A cursory amount of digging reveals that the picture of who owes student loan debt is different than the stereotypical “whiny millennial” (some of whom are much closer to 40 than they are to 20). A Forbes piece from February of this year is particularly enlightening. The piece is worth reading in full but here are some of the facts I found most interesting:
- Of the $1.6 trillion in student debt owed, Texas and Florida rank 2nd and 3rd in the number of borrowers and amounts owed (California and New York rank 1st and 4th).
- Ohio, Illinois, and Michigan are also in the top 10 by number of borrowers and amounts owed
- Arizona and Florida rank 1st and 3rd in the nation in average student loan debt per capita
- Over $300 billion of that $1.6 trillion is owed by people aged 50 or older.
- The 50+ cohort of student loan borrowers is about the same size as the 24 and younger cohort (a little over 8 million borrowers), but the amount they owe is nearly triple the size of their younger counterparts.
So not only is student loan debt not merely the province of the young, nor is it restricted to “coastal elites”. You could be eligible for retirement and still owe Sallie Mae. If the student loans you owe are private, there’s no guarantee that debt will be forgiven upon your death.
I am quite fortunate when it comes to student loan debt. Graduating with a computer science degree from a state university with zero debt (thanks to parents who paid in full, and a state smart enough to subsidize in-state tuition) meant that I didn’t incur any student loan debt until I decided to go to grad school. In the interim, I was able to buy a home.
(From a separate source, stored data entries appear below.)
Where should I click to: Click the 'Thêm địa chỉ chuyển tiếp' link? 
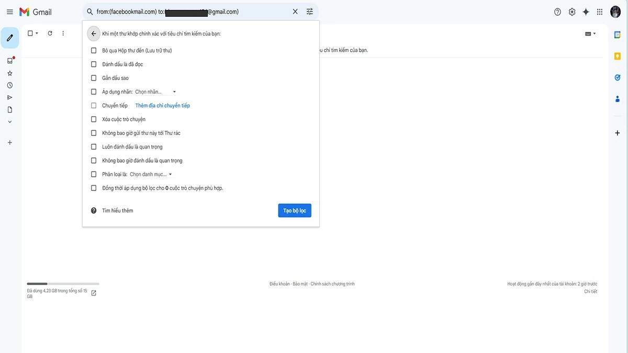pos(162,105)
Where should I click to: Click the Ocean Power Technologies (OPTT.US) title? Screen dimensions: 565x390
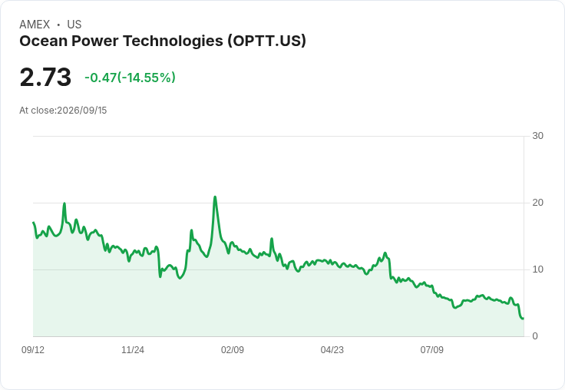[163, 41]
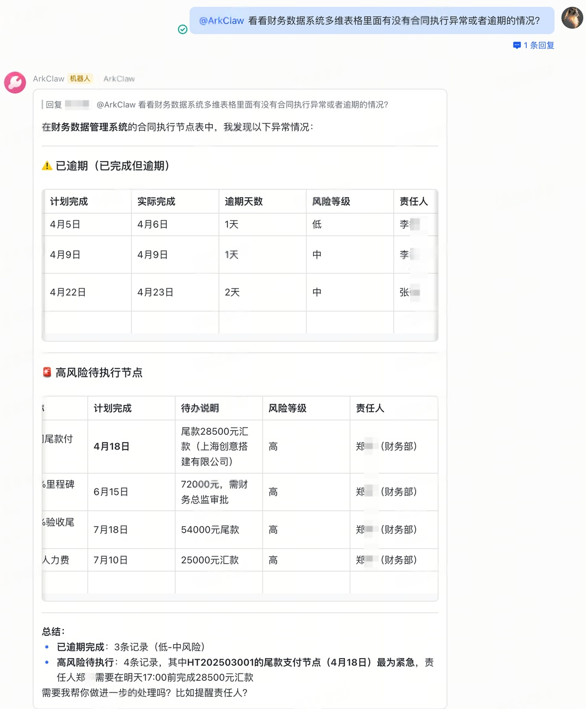The image size is (586, 709).
Task: Click the quoted reply reference line
Action: click(x=215, y=105)
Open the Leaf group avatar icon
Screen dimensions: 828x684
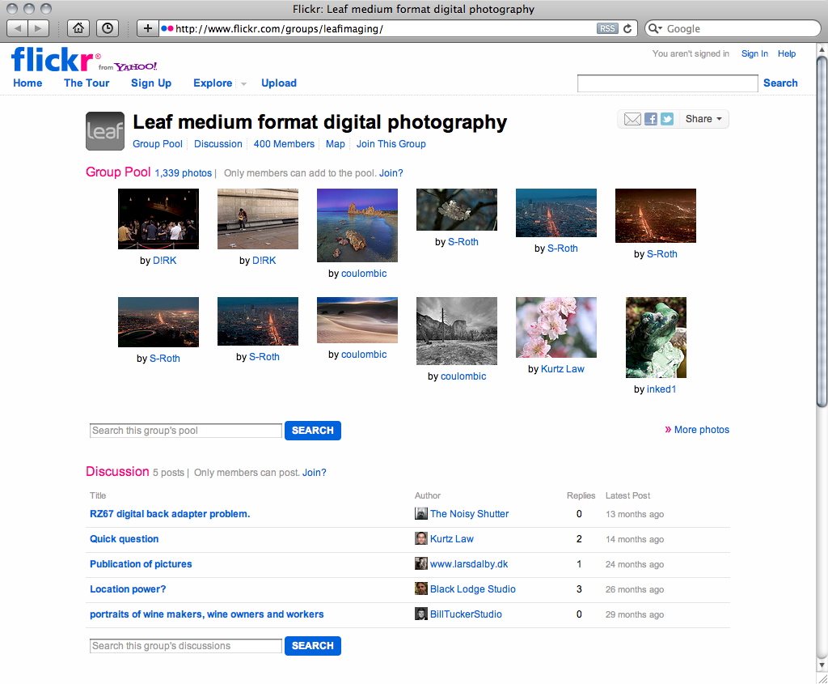105,130
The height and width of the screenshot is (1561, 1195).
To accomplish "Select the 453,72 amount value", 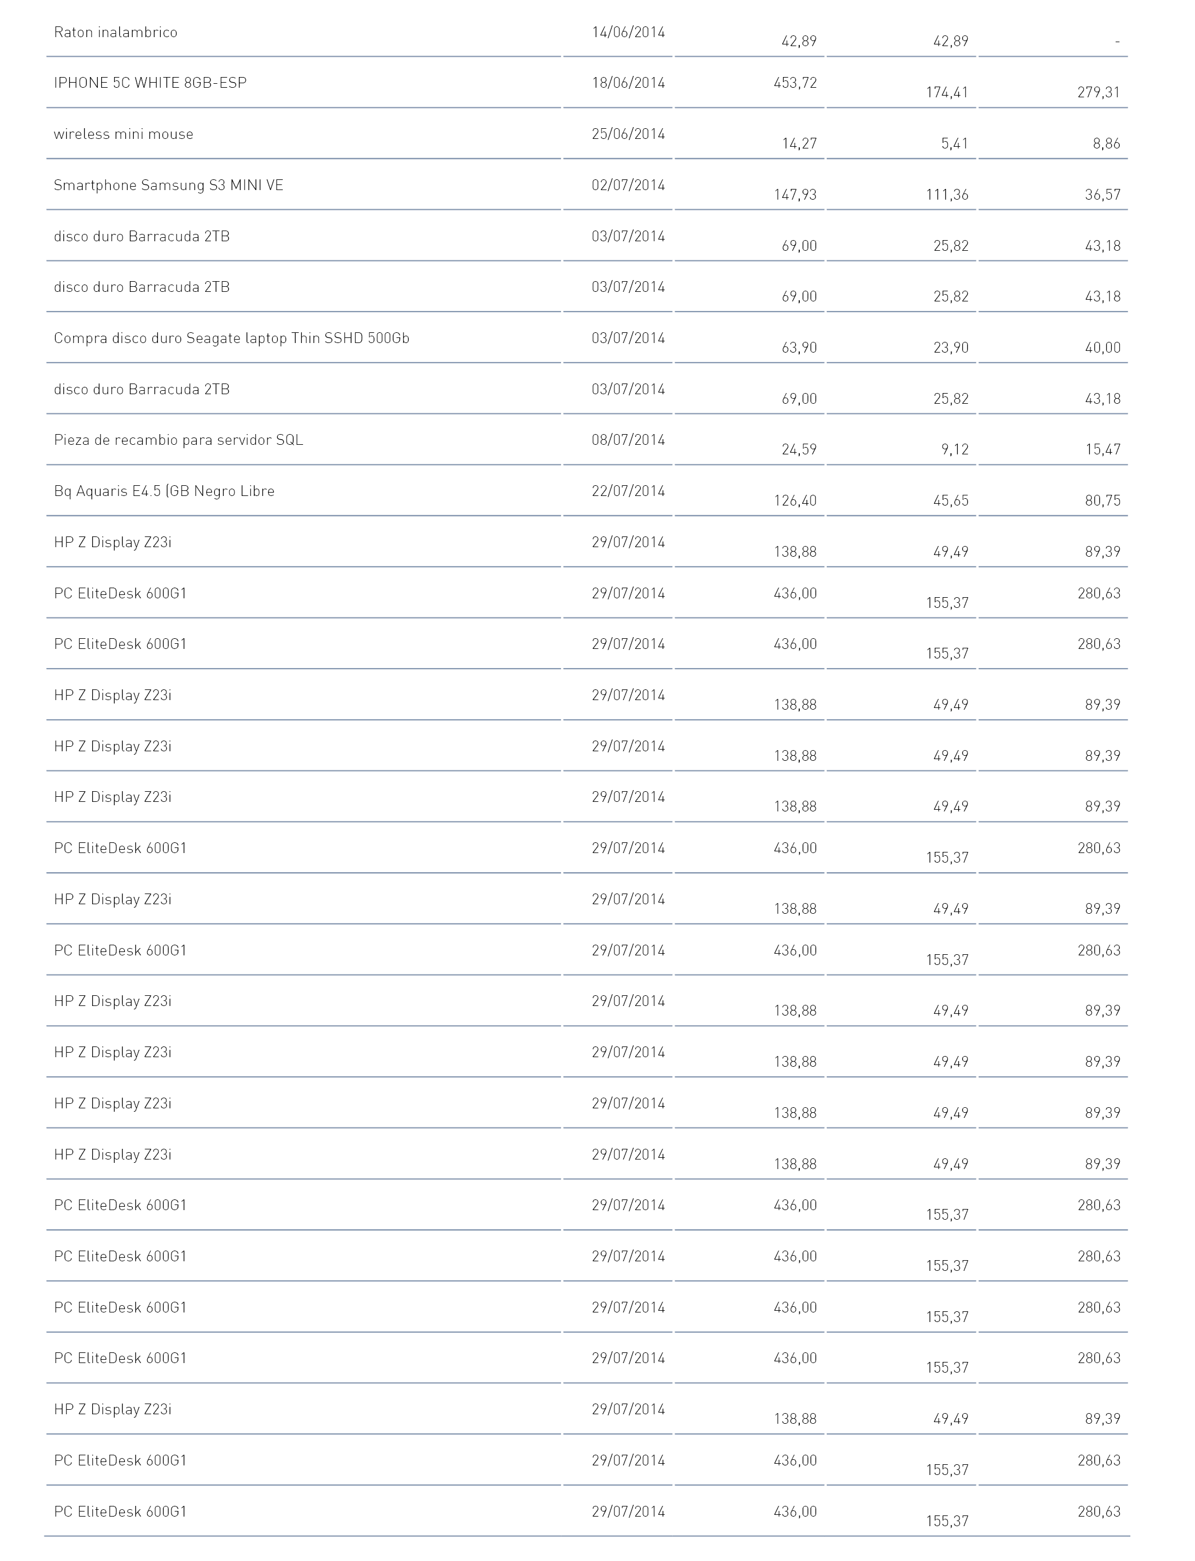I will 795,83.
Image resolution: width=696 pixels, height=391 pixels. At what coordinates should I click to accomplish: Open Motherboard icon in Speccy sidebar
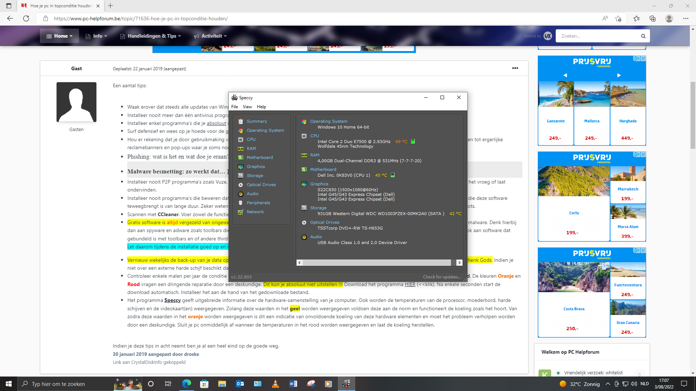(240, 157)
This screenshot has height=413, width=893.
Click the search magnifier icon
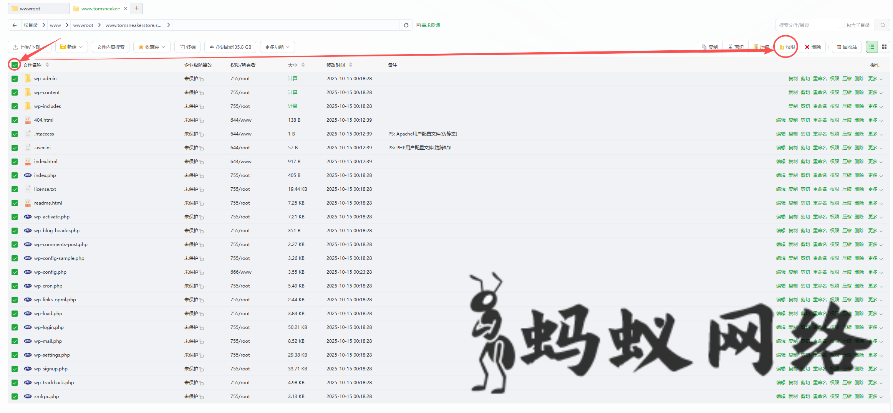(883, 25)
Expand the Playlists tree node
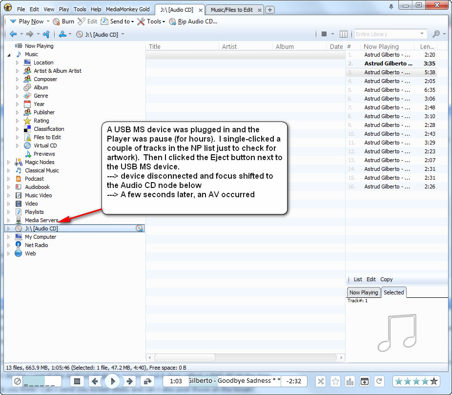The image size is (452, 395). (8, 212)
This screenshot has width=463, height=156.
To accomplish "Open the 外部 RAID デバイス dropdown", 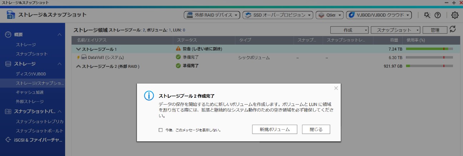I will pos(212,15).

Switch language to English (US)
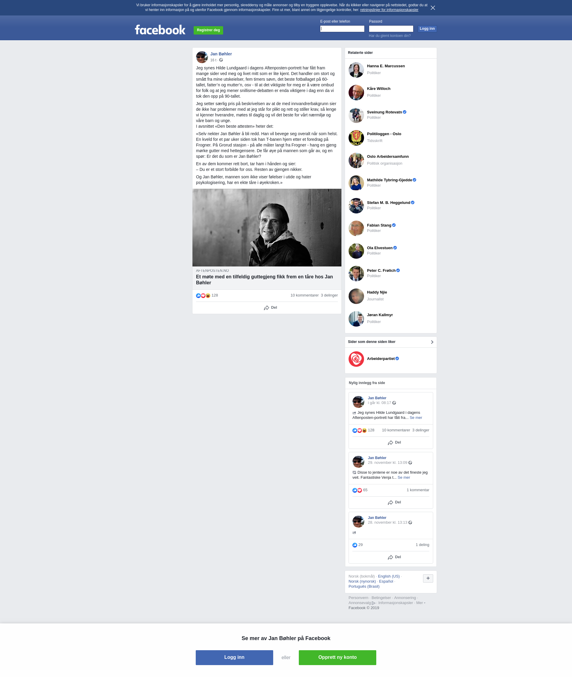click(388, 576)
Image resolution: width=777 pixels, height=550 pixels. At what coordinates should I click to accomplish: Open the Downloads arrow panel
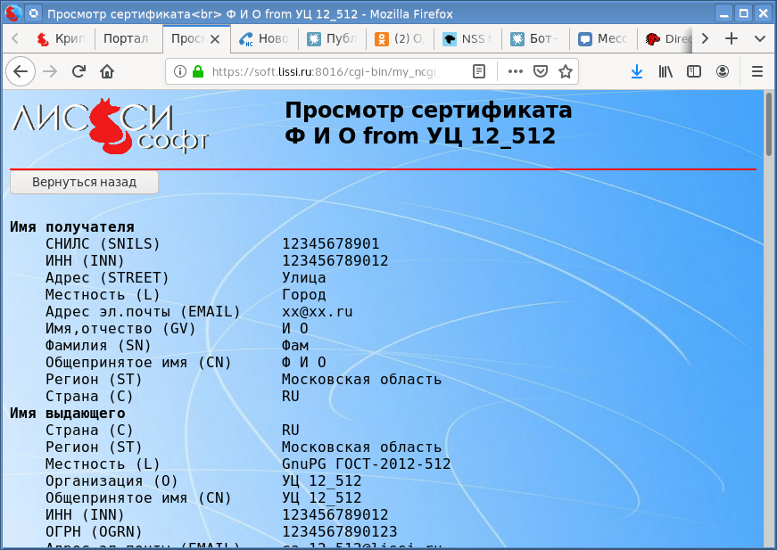tap(637, 71)
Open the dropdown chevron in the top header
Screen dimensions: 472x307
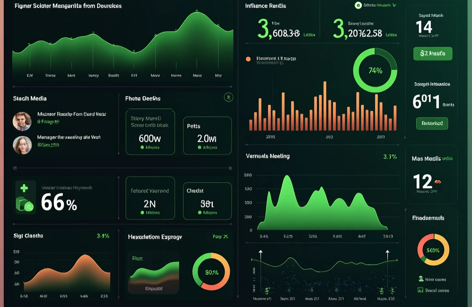coord(395,6)
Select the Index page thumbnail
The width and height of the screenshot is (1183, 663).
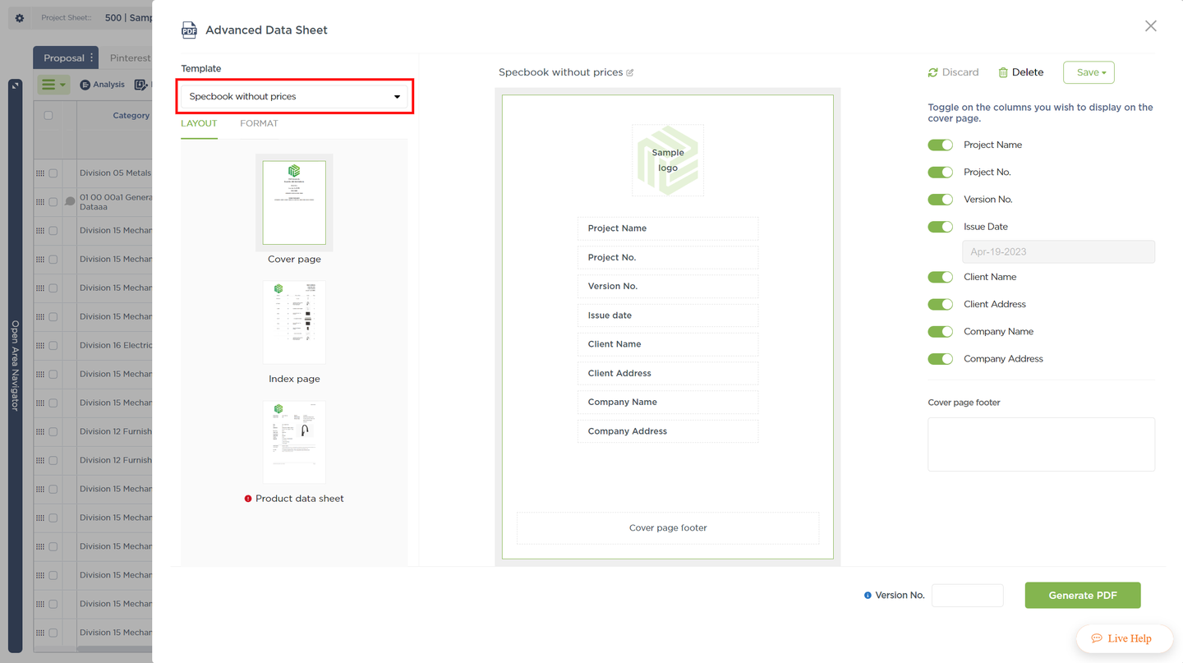294,323
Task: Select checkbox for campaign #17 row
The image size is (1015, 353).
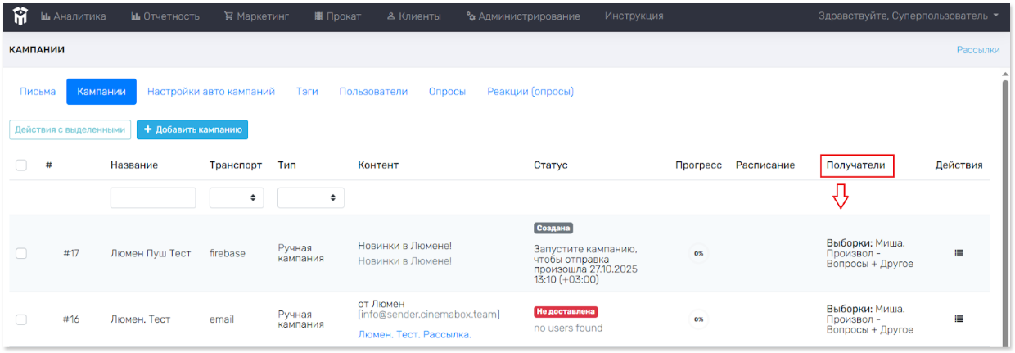Action: pos(21,253)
Attending grad school part-time at night while working full-time (as my parents did for their undergraduate and graduate degrees, while raising my sister and I) and paying at least some tuition while in school mean that the amount I currently owe is well below the average for recent college graduates. Even so, it will be another decade from now before I’ve finished paying off Sallie Mae. I’ll be thinking seriously about higher education for my own children then, since my twins will be in high school 10 years from now.
What the green eyeshade crowd is missing is that the $1.6 trillion owed by students is preventing them from putting their earnings elsewhere in the economy, such as home ownership or investment. That debt is almost certainly a factor in whether or not people choose to have children. Akers harking back to an era where a college degree was not a necessity to live a middle class life does not change the facts about the type of globalized economy we live in today. Nor does it change the fact that automation isn’t just changing “low-skilled” labor, but also some of the jobs that a college degree formerly provided a gateway to. If you actually want to grow the middle class in the United States in anything approaching a sustainable fashion, a solution to student loan debt (both the current amounts, and a mechanism to prevent forgiven debt from simply growing back to even higher amounts) is just one part of a larger conversation.